[Collected data entries]

^^^^^^^^^^^^^^^^

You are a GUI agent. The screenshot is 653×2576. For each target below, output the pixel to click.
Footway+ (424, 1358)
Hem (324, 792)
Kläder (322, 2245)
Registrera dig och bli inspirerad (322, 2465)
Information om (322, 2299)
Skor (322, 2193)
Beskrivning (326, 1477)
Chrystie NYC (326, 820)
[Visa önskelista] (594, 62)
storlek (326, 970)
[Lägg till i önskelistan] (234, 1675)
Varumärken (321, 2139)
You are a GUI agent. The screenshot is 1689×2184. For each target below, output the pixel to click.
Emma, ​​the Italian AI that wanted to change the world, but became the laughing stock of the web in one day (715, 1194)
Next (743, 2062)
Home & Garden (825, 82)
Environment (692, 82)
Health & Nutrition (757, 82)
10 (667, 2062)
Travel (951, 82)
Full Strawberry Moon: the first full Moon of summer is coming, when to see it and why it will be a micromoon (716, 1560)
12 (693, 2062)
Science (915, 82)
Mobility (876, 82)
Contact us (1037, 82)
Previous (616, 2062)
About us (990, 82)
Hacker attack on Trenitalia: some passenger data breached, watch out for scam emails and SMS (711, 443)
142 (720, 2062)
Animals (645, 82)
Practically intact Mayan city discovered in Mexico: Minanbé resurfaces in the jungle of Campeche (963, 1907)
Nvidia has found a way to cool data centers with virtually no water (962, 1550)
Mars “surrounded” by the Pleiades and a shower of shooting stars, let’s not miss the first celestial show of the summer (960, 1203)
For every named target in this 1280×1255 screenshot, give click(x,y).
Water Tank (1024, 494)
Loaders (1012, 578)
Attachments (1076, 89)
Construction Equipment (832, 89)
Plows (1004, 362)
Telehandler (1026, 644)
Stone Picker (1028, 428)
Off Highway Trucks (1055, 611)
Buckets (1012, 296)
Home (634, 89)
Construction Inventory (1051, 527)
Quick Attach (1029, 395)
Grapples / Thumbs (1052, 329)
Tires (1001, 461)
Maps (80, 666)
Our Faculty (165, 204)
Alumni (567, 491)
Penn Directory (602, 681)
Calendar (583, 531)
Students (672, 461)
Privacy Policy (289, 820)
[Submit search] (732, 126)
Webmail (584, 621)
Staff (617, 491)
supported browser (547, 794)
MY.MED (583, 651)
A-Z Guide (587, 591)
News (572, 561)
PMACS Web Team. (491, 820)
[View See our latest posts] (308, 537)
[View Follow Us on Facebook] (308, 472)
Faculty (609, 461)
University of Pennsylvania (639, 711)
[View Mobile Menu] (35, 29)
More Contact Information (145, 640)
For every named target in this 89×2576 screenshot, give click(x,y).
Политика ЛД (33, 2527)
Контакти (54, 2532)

^^^^^^^^^^^^^^^^

_Problem statement_
Transcribe the records above exactly, beginning at the line that contains "142 (720, 2062)" and ending with the line that contains "Nvidia has found", both included, and nothing else.

_Your response_
142 (720, 2062)
Animals (645, 82)
Practically intact Mayan city discovered in Mexico: Minanbé resurfaces in the jungle of Campeche (963, 1907)
Nvidia has found a way to cool data centers with virtually no water (962, 1550)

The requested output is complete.